- Allez, à plus.

            - Ouais, c’est ça, à demain, il fera jour.

            - Mais…il fait encore jour…

            - Ah bon ?… c’est que je dois commencer à être noir alors…

Le petit groupe toujours accoudé au comptoir se met à rire. Chaque année, dès que les jours allongent, le Pierrot il y va de sa sempiternelle blague à deux balles comme disent ses copains, mais c’est égal, ils sont bon public !

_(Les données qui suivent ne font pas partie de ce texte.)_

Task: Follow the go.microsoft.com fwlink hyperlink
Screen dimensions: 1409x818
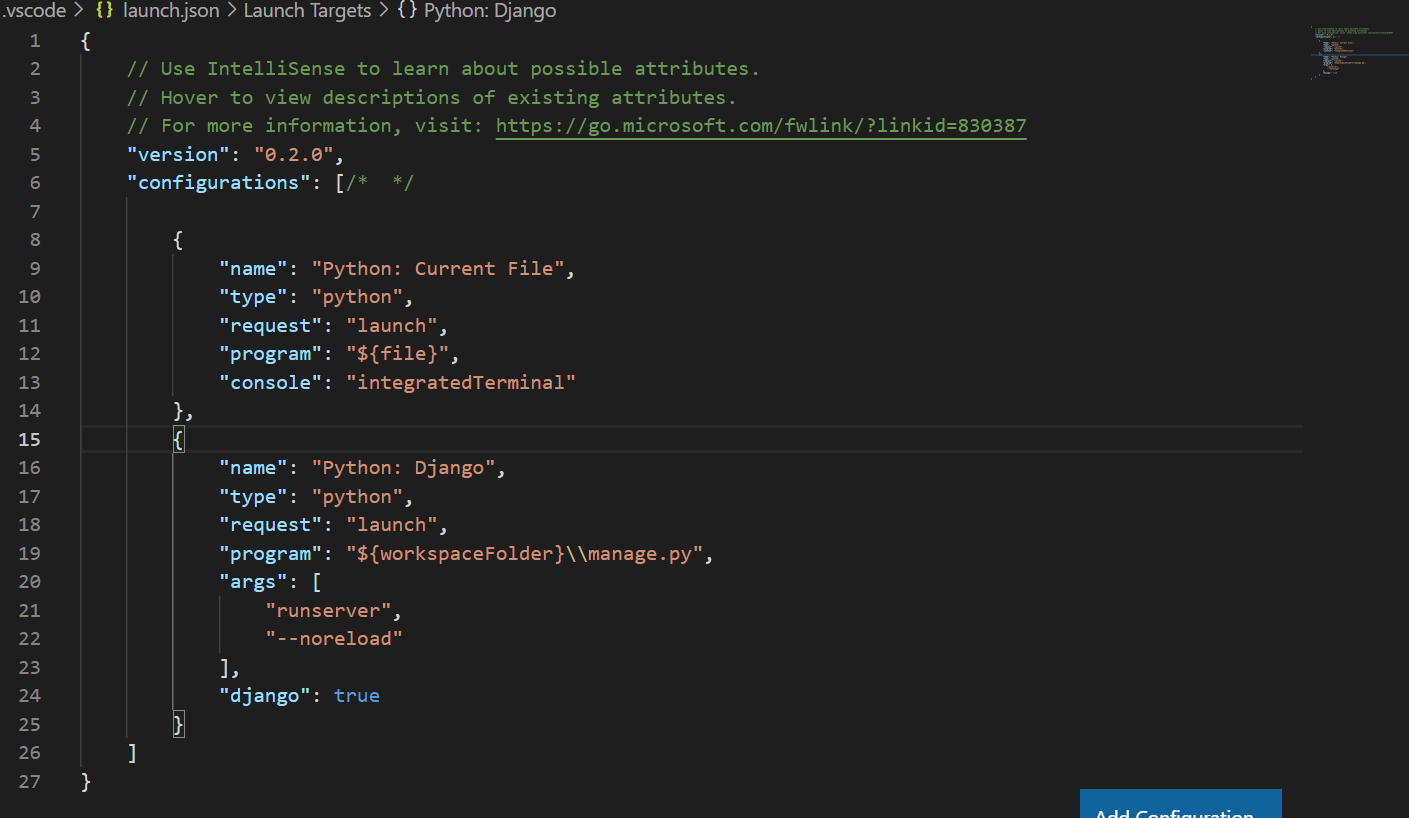Action: (x=760, y=125)
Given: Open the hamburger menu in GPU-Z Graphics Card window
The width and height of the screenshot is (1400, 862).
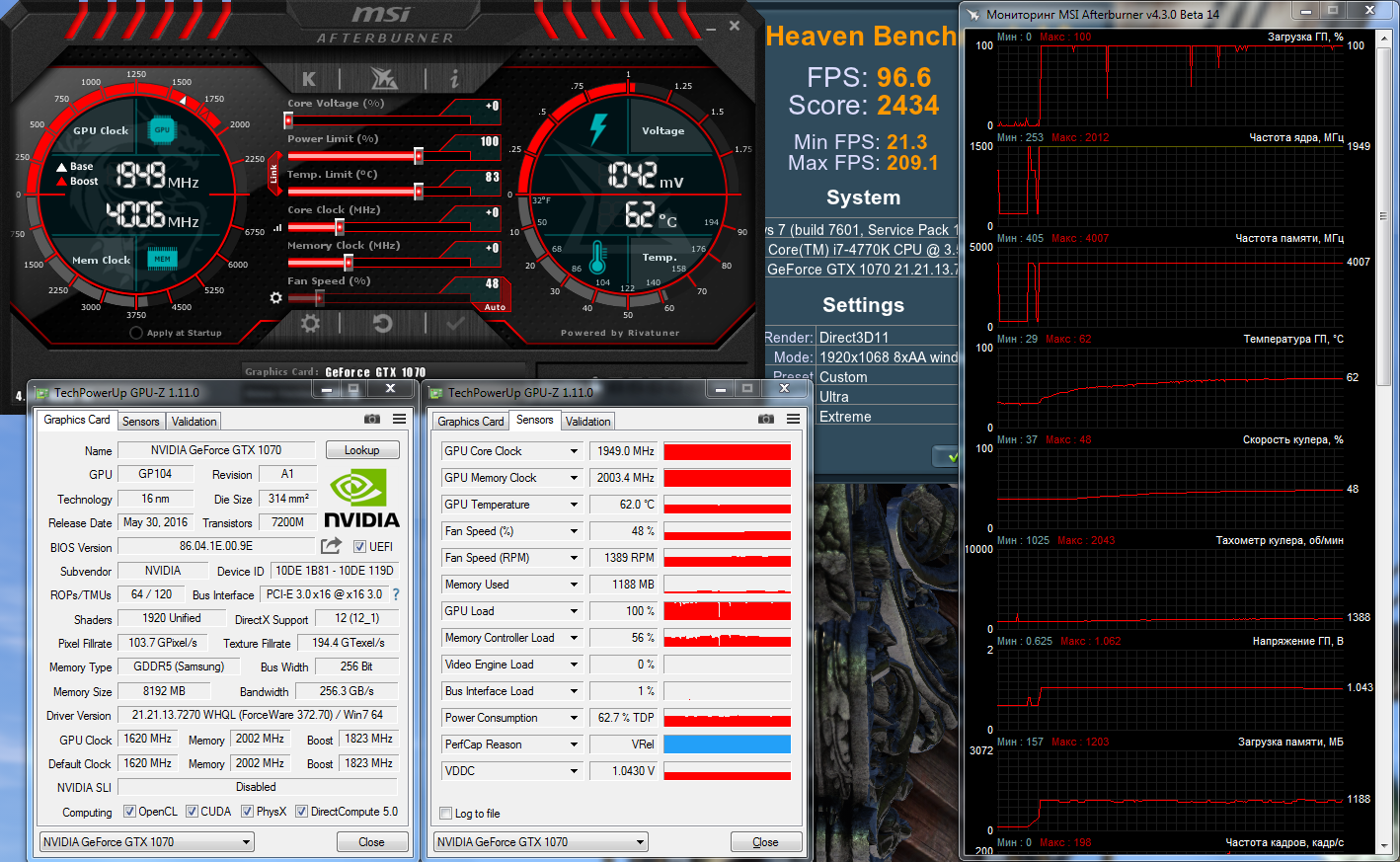Looking at the screenshot, I should click(x=399, y=419).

            Seul Arthur fait grise mine, il est d’humeur morose ce soir. Le printemps qui se déclare et qui vous fait des avances d’amour et de douceur, ça le déglingue. Il contemple son verre vide comme si le génie d’Aladin allait en sortir, il pense au chemin qu’il va parcourir seul pour arriver à sa maison vide. Il va marcher lentement, il n’est pas pressé. Le temps du trajet, c’est encore un peu de l’humanité du bistrot qu’il transporte avec lui. Il la sent sur son veston, un mélange de renfermé, de vieux relents de fumée de cigarettes qui ont imprégné les murs et les banquettes, de l’époque bénie où l’on pouvait encore s’en griller une avec les potes, bien au chaud dans les entrailles de la petite salle. Au lieu de quoi, maintenant tu te les gèles à la porte.

Arthur souffle, agacé.

            - Pff… ‘est comme quand j’étais minot et que cette salope de mère Dubreuil me foutait à la porte.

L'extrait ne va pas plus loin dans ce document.